= What the task asks =
A verbatim reproduction of every entry is the expected answer.
─── Available data ───
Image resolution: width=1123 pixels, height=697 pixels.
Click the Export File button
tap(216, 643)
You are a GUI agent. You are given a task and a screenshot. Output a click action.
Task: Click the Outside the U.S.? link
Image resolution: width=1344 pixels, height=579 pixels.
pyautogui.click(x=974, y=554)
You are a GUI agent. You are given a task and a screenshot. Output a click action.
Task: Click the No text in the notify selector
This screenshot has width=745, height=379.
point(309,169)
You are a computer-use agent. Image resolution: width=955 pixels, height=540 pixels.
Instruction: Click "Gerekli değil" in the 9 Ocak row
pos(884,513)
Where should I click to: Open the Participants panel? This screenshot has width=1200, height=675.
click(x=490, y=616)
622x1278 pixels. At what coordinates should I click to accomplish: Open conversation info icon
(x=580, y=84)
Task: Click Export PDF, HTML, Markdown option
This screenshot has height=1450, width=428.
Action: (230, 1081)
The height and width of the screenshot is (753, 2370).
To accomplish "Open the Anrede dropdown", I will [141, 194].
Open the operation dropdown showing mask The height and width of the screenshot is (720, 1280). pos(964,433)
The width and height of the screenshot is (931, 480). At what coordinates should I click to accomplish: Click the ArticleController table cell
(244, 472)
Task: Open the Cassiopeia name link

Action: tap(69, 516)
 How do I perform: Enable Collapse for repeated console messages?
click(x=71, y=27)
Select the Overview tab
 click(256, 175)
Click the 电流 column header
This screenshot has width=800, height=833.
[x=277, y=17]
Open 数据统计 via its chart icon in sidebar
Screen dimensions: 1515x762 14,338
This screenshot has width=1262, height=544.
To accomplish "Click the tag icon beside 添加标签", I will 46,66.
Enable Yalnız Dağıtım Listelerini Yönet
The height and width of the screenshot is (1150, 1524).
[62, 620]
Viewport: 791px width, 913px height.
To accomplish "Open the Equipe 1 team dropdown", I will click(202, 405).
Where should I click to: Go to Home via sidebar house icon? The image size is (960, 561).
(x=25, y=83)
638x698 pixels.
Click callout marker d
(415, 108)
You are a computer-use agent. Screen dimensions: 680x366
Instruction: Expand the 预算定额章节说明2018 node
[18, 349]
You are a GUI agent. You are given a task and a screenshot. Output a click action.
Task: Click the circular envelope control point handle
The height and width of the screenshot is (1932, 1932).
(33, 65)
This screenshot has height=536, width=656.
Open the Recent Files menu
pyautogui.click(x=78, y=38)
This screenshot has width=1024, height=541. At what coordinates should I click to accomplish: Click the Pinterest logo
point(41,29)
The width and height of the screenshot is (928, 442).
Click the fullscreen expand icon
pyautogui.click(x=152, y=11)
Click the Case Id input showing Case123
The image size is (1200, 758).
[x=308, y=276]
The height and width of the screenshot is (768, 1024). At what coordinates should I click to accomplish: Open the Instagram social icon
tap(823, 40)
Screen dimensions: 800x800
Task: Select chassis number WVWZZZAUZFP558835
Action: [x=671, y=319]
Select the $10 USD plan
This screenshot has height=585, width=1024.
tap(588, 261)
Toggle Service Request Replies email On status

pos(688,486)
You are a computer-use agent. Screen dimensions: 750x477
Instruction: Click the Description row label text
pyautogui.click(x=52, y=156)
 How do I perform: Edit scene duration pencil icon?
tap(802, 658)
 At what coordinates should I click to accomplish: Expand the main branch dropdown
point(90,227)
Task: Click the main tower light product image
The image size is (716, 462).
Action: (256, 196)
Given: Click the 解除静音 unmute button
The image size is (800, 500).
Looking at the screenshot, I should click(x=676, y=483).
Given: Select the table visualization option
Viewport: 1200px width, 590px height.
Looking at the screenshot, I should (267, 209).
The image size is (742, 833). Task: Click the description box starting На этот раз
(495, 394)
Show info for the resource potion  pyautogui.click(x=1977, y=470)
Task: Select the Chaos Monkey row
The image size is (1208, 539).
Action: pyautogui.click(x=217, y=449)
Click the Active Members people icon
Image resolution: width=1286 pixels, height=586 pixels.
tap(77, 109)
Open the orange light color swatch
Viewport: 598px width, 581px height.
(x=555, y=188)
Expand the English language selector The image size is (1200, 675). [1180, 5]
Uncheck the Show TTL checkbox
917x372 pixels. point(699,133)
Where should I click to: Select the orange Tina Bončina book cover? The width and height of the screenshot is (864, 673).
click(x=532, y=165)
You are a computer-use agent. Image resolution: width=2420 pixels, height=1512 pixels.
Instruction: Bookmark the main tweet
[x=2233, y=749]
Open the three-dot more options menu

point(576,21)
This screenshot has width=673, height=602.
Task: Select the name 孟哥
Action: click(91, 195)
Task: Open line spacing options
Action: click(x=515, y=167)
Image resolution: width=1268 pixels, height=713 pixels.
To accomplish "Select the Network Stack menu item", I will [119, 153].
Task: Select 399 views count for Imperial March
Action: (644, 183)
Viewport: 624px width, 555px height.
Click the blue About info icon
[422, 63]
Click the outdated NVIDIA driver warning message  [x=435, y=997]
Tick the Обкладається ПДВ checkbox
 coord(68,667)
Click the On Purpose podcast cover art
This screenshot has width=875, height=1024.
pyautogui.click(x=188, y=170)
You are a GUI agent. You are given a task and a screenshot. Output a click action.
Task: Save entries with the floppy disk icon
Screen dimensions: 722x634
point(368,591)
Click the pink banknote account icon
───
= Solution =
Image resolution: width=1123 pixels, height=697 pixels.
Click the Export File button
tap(216, 643)
You are a GUI agent. You are given a task and a screenshot. Output a click action.
Task: Click the Outside the U.S.? link
Image resolution: width=1344 pixels, height=579 pixels.
pyautogui.click(x=974, y=554)
You are a GUI agent. You are given a task and a screenshot. Output a click action.
Task: Click the No text in the notify selector
This screenshot has width=745, height=379.
point(309,169)
You are a computer-use agent. Image resolution: width=955 pixels, height=540 pixels.
Instruction: Click "Gerekli değil" in the 9 Ocak row
pos(884,513)
Where should I click to: Open the Participants panel? This screenshot has width=1200, height=675.
click(x=490, y=616)
622x1278 pixels. At what coordinates should I click to accomplish: Open conversation info icon
(x=580, y=84)
Task: Click Export PDF, HTML, Markdown option
This screenshot has height=1450, width=428.
Action: (230, 1081)
The height and width of the screenshot is (753, 2370).
To accomplish "Open the Anrede dropdown", I will [141, 194].
Open the operation dropdown showing mask The height and width of the screenshot is (720, 1280). pos(964,433)
The width and height of the screenshot is (931, 480). At what coordinates should I click to accomplish: Click the ArticleController table cell
(244, 472)
Task: Open the Cassiopeia name link

Action: tap(69, 516)
 How do I perform: Enable Collapse for repeated console messages?
click(x=71, y=27)
Select the Overview tab
 click(256, 175)
Click the 电流 column header
This screenshot has width=800, height=833.
[x=277, y=17]
Open 数据统计 via its chart icon in sidebar
Screen dimensions: 1515x762 14,338
This screenshot has width=1262, height=544.
To accomplish "Click the tag icon beside 添加标签", I will 46,66.
Enable Yalnız Dağıtım Listelerini Yönet
The height and width of the screenshot is (1150, 1524).
[62, 620]
Viewport: 791px width, 913px height.
To accomplish "Open the Equipe 1 team dropdown", I will click(202, 405).
Where should I click to: Go to Home via sidebar house icon? The image size is (960, 561).
(x=25, y=83)
638x698 pixels.
Click callout marker d
(415, 108)
You are a computer-use agent. Screen dimensions: 680x366
Instruction: Expand the 预算定额章节说明2018 node
[18, 349]
You are a GUI agent. You are given a task and a screenshot. Output a click action.
Task: Click the circular envelope control point handle
The height and width of the screenshot is (1932, 1932).
(33, 65)
This screenshot has height=536, width=656.
Open the Recent Files menu
pyautogui.click(x=78, y=38)
This screenshot has width=1024, height=541. At what coordinates should I click to accomplish: Click the Pinterest logo
point(41,29)
The width and height of the screenshot is (928, 442).
Click the fullscreen expand icon
pyautogui.click(x=152, y=11)
Click the Case Id input showing Case123
The image size is (1200, 758).
[x=308, y=276]
The height and width of the screenshot is (768, 1024). At what coordinates should I click to accomplish: Open the Instagram social icon
tap(823, 40)
Screen dimensions: 800x800
Task: Select chassis number WVWZZZAUZFP558835
Action: [x=671, y=319]
Select the $10 USD plan
This screenshot has height=585, width=1024.
tap(588, 261)
Toggle Service Request Replies email On status

pos(688,486)
You are a computer-use agent. Screen dimensions: 750x477
Instruction: Click the Description row label text
pyautogui.click(x=52, y=156)
 How do I perform: Edit scene duration pencil icon?
tap(802, 658)
 At what coordinates should I click to accomplish: Expand the main branch dropdown
point(90,227)
Task: Click the main tower light product image
The image size is (716, 462).
Action: (256, 196)
Given: Click the 解除静音 unmute button
The image size is (800, 500).
Looking at the screenshot, I should click(x=676, y=483).
Given: Select the table visualization option
Viewport: 1200px width, 590px height.
Looking at the screenshot, I should (267, 209).
The image size is (742, 833). Task: Click the description box starting На этот раз
(495, 394)
Show info for the resource potion  pyautogui.click(x=1977, y=470)
Task: Select the Chaos Monkey row
The image size is (1208, 539).
Action: pyautogui.click(x=217, y=449)
Click the Active Members people icon
Image resolution: width=1286 pixels, height=586 pixels.
tap(77, 109)
Open the orange light color swatch
Viewport: 598px width, 581px height.
(x=555, y=188)
Expand the English language selector The image size is (1200, 675). [1180, 5]
Uncheck the Show TTL checkbox
917x372 pixels. point(699,133)
Where should I click to: Select the orange Tina Bončina book cover? The width and height of the screenshot is (864, 673).
click(x=532, y=165)
You are a computer-use agent. Image resolution: width=2420 pixels, height=1512 pixels.
Instruction: Bookmark the main tweet
[x=2233, y=749]
Open the three-dot more options menu

point(576,21)
This screenshot has width=673, height=602.
Task: Select the name 孟哥
Action: click(91, 195)
Task: Open line spacing options
Action: click(x=515, y=167)
Image resolution: width=1268 pixels, height=713 pixels.
To accomplish "Select the Network Stack menu item", I will [119, 153].
Task: Select 399 views count for Imperial March
Action: (644, 183)
Viewport: 624px width, 555px height.
Click the blue About info icon
[422, 63]
Click the outdated NVIDIA driver warning message  [x=435, y=997]
Tick the Обкладається ПДВ checkbox
 coord(68,667)
Click the On Purpose podcast cover art
This screenshot has width=875, height=1024.
pyautogui.click(x=188, y=170)
You are a GUI agent. You are given a task and a screenshot. Output a click action.
Task: Save entries with the floppy disk icon
Screen dimensions: 722x634
point(368,591)
Click the pink banknote account icon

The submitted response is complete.